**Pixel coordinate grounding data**
--

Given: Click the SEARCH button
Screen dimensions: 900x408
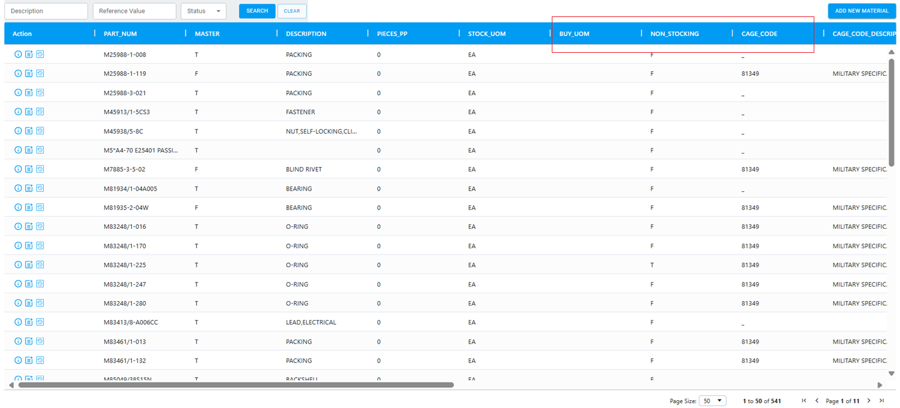Looking at the screenshot, I should 257,11.
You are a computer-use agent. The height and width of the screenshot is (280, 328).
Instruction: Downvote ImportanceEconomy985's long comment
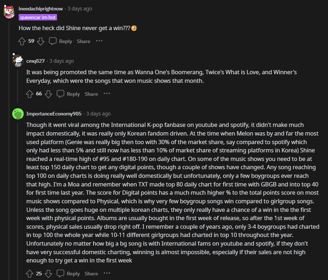click(48, 274)
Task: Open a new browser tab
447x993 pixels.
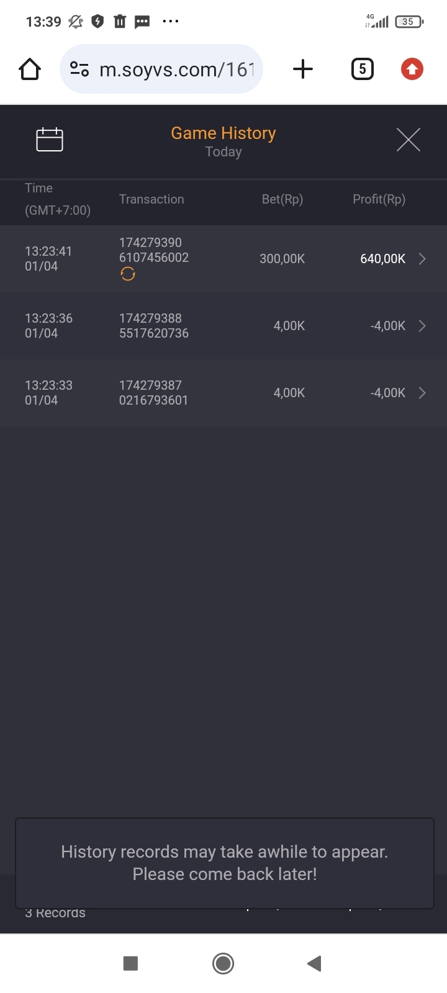Action: coord(302,69)
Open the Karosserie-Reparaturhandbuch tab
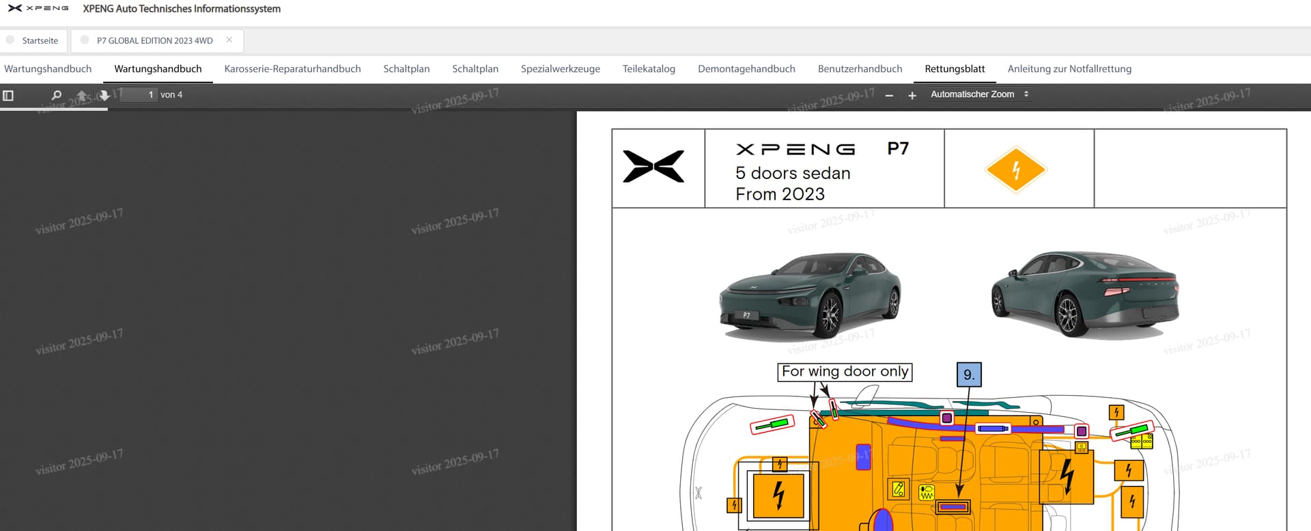The image size is (1311, 531). click(x=292, y=69)
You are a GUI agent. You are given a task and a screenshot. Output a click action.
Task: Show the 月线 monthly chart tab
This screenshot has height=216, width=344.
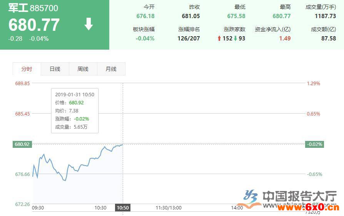coord(111,69)
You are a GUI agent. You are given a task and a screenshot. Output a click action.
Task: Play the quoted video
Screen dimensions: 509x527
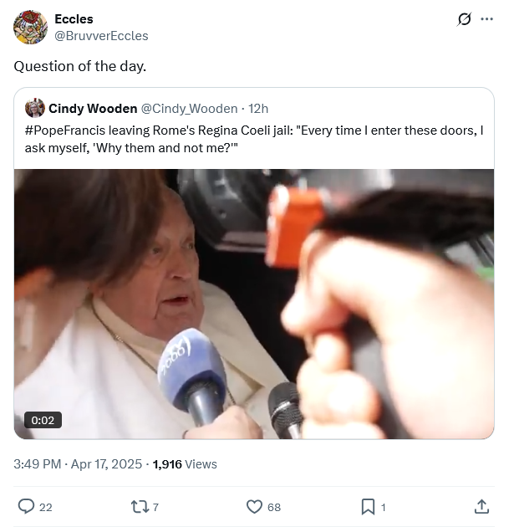253,303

--

**Problem to solve**
For this exercise, return every entry verbatim and omit all pictures.

**Task result**
Given: Click the SEARCH button
Screen dimensions: 900x408
Looking at the screenshot, I should 257,11.
You are a computer-use agent. The height and width of the screenshot is (280, 328).
Instruction: Downvote ImportanceEconomy985's long comment
click(48, 274)
Task: Open a new browser tab
447x993 pixels.
Action: coord(302,69)
Open the Karosserie-Reparaturhandbuch tab
The image size is (1311, 531). click(x=292, y=69)
You are a GUI agent. You are given a task and a screenshot. Output a click action.
Task: Show the 月线 monthly chart tab
This screenshot has height=216, width=344.
coord(111,69)
You are a GUI agent. You are given a task and a screenshot. Output a click action.
Task: Play the quoted video
Screen dimensions: 509x527
253,303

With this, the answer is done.